[Word and element locating data]

"""

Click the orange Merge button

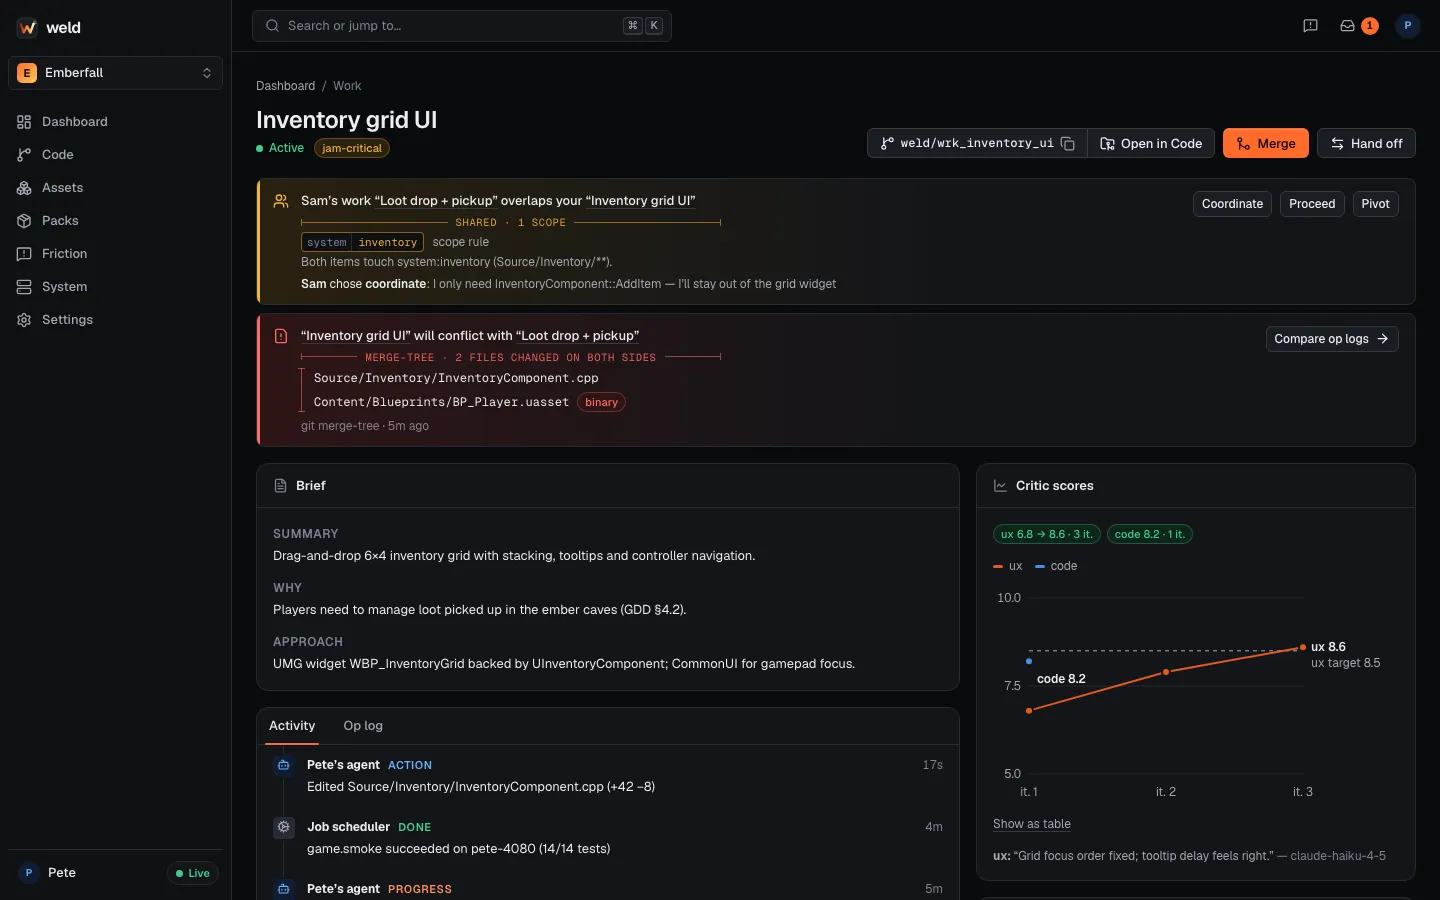(x=1266, y=144)
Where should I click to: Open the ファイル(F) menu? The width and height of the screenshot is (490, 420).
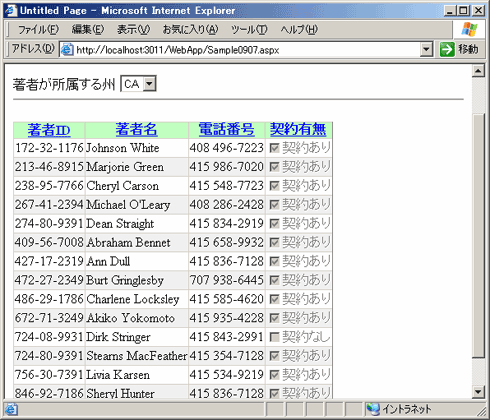[x=38, y=30]
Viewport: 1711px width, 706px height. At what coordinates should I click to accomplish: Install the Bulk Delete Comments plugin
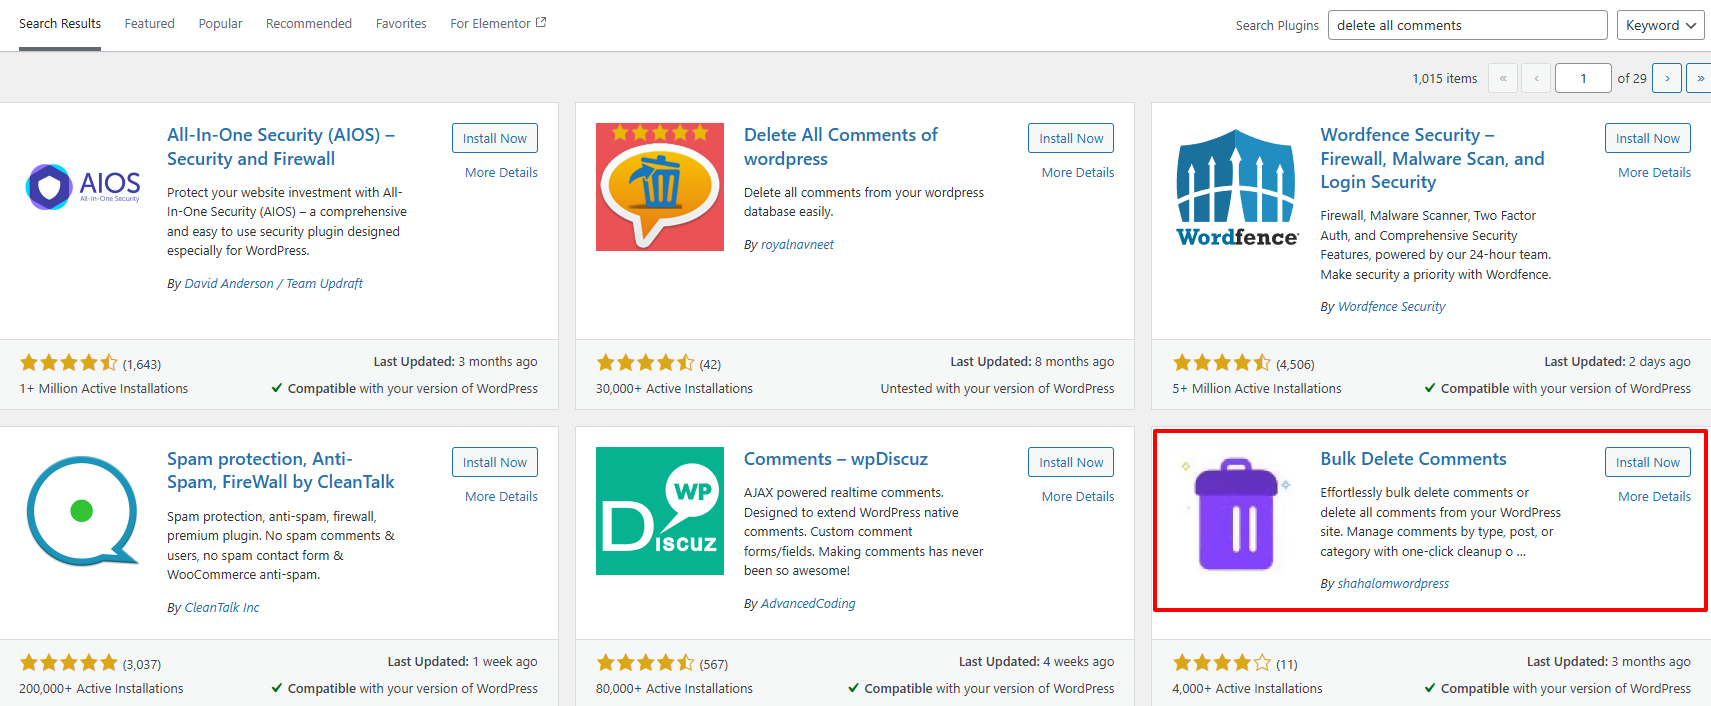(x=1647, y=462)
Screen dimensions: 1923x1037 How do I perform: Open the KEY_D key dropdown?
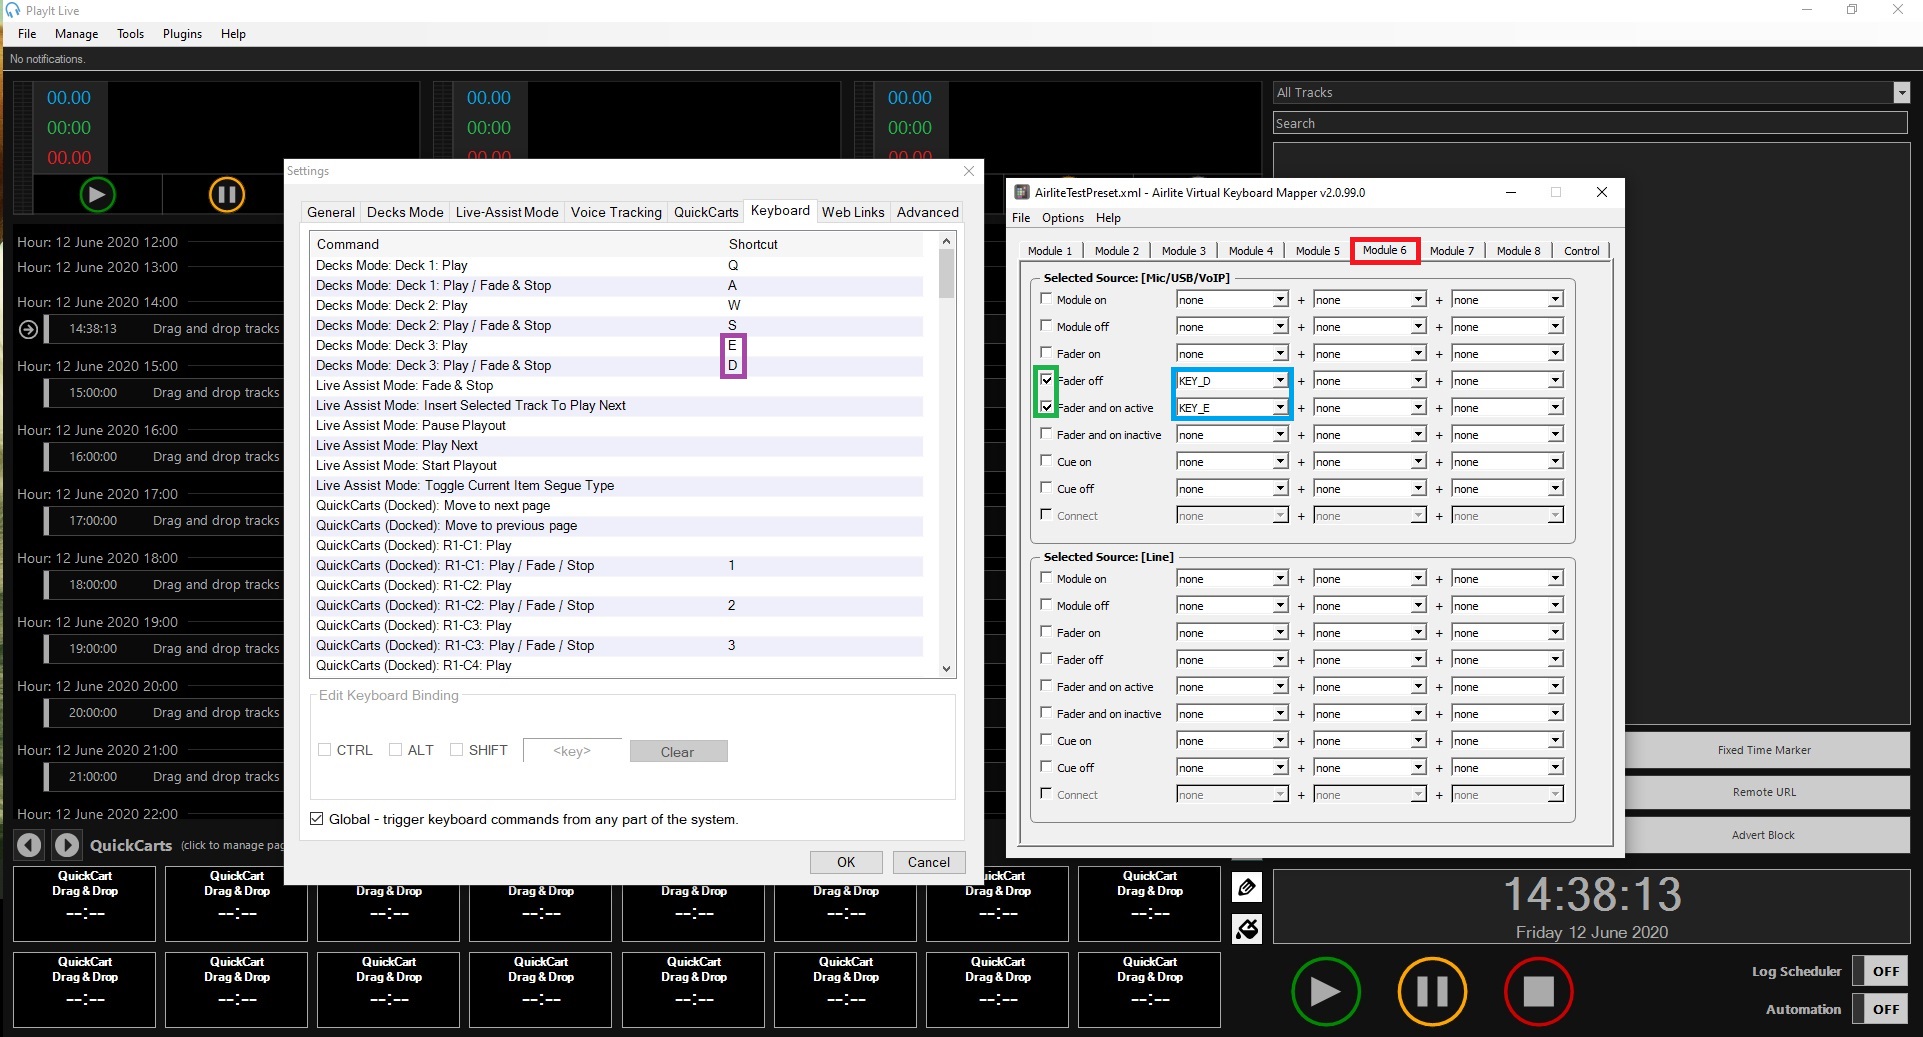(x=1280, y=381)
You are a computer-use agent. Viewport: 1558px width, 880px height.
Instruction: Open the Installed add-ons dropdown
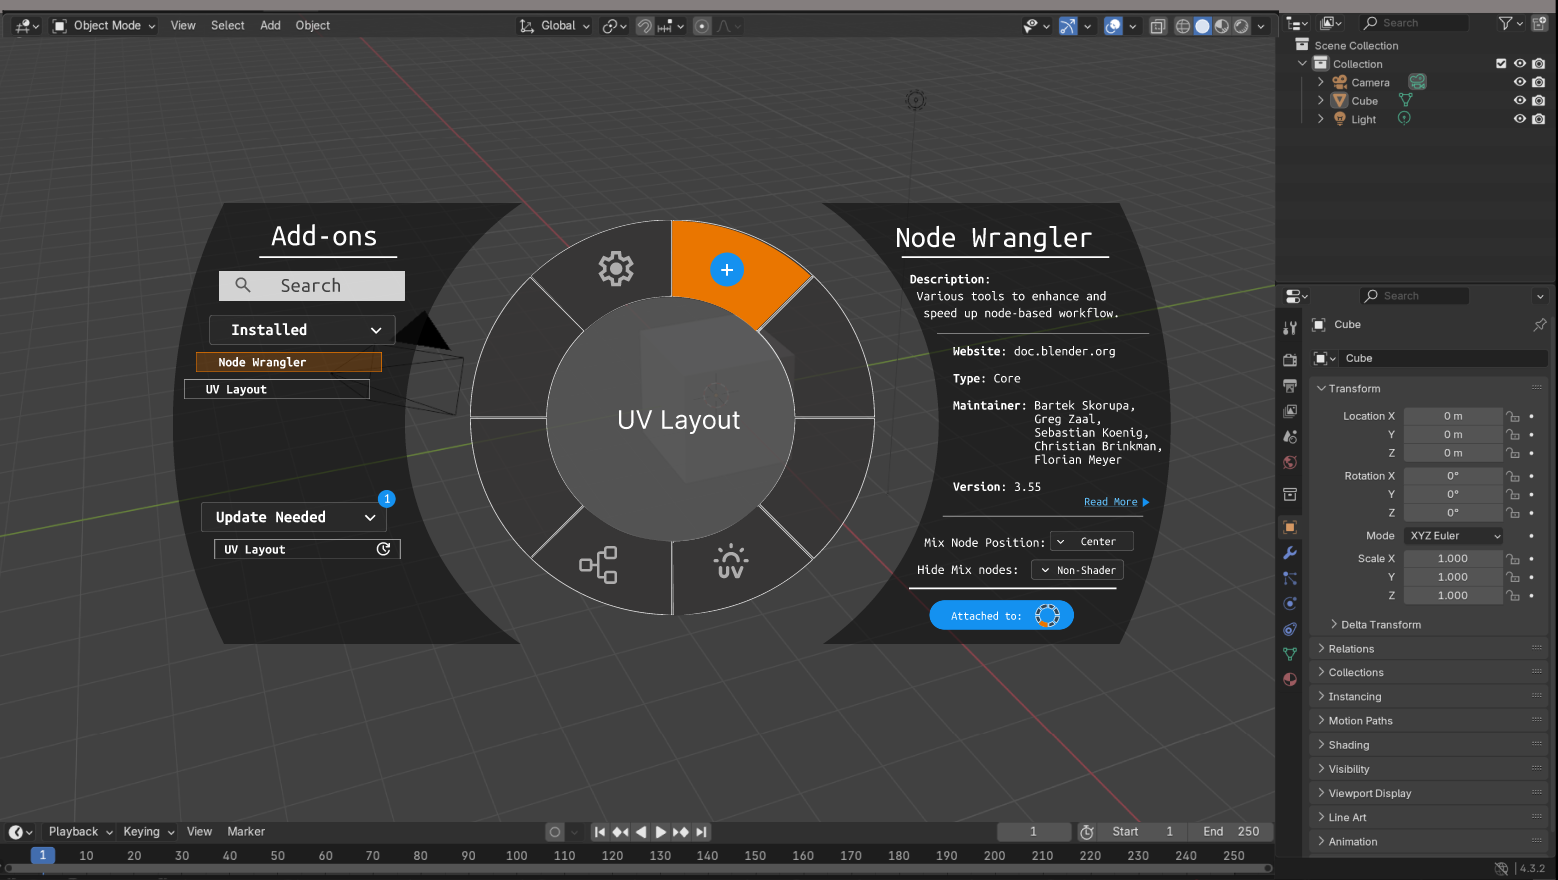pyautogui.click(x=302, y=330)
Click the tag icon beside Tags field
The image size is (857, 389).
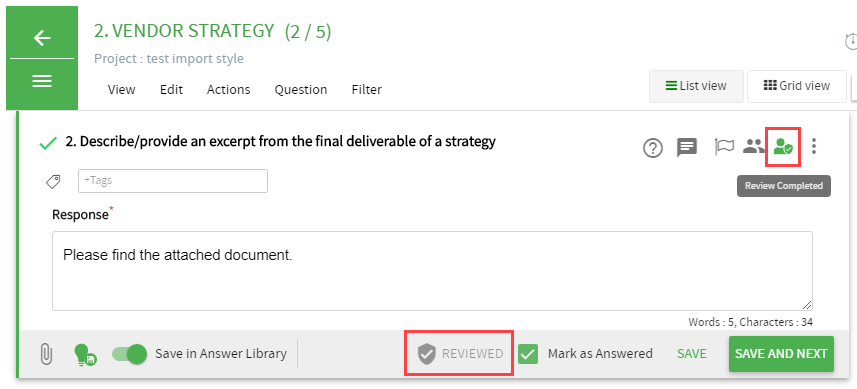click(x=53, y=181)
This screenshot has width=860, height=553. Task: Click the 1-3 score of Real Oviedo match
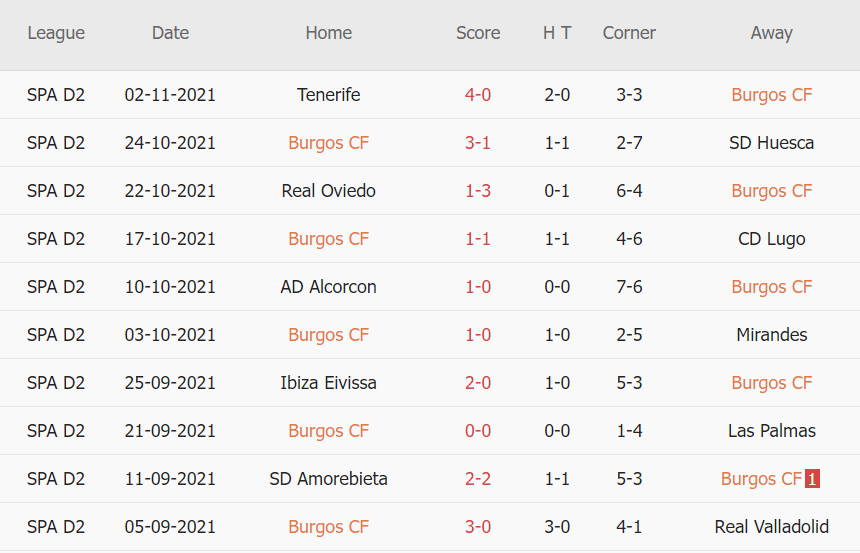(x=478, y=191)
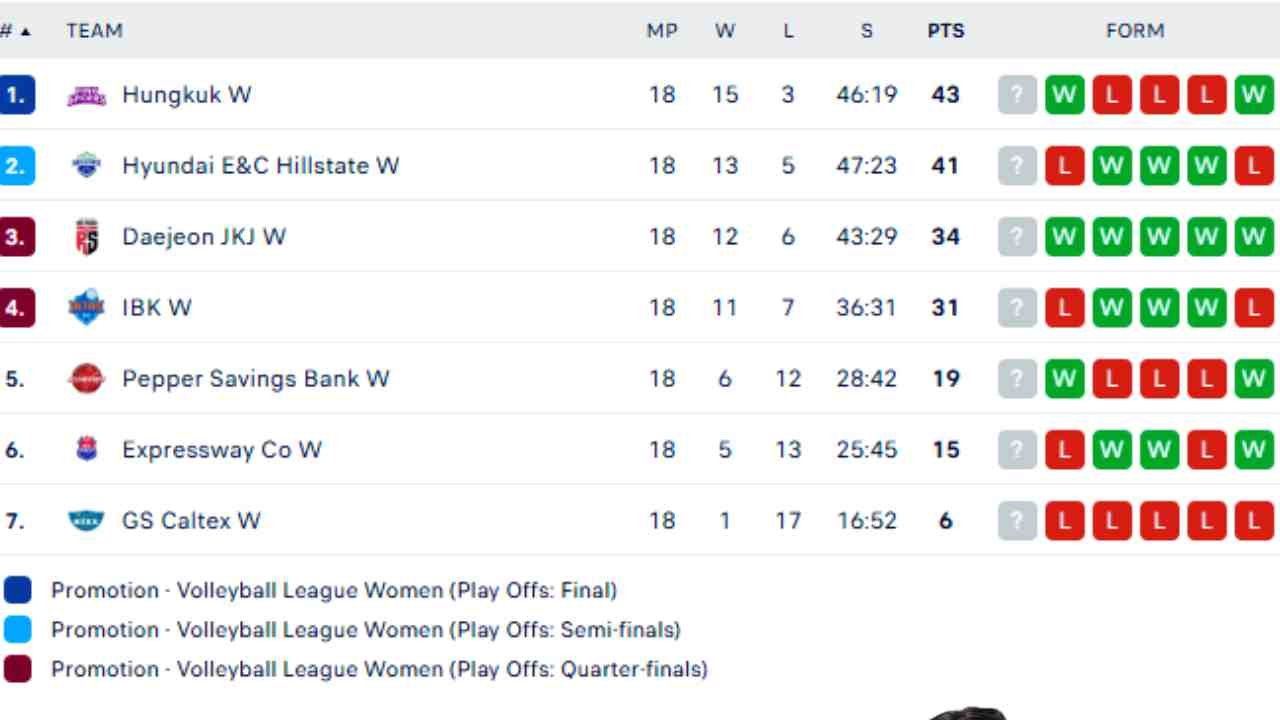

"""

- **Written instruction**: Update the items starting at the line that has "Where should I" and running through the end of the items, changing each "dropdown" to "drop-down list" and leaving everything else as it is. Omit the pictures from your answer.

- **Worked solution**:
Where should I click to: Open the ファイル(F) menu? The width and height of the screenshot is (490, 420).
[x=38, y=30]
Viewport: 1711px width, 706px height. At what coordinates should I click to accomplish: Install the Bulk Delete Comments plugin
(x=1647, y=462)
Screen dimensions: 1923x1037 How do I perform: Open the KEY_D key drop-down list?
(x=1280, y=381)
You are a computer-use agent. Viewport: 1558px width, 880px height.
Instruction: Open the Installed add-ons drop-down list
pyautogui.click(x=302, y=330)
Click the tag icon beside Tags field
The image size is (857, 389).
click(x=53, y=181)
This screenshot has width=860, height=553. Task: Click the 1-3 score of Real Oviedo match
(x=478, y=191)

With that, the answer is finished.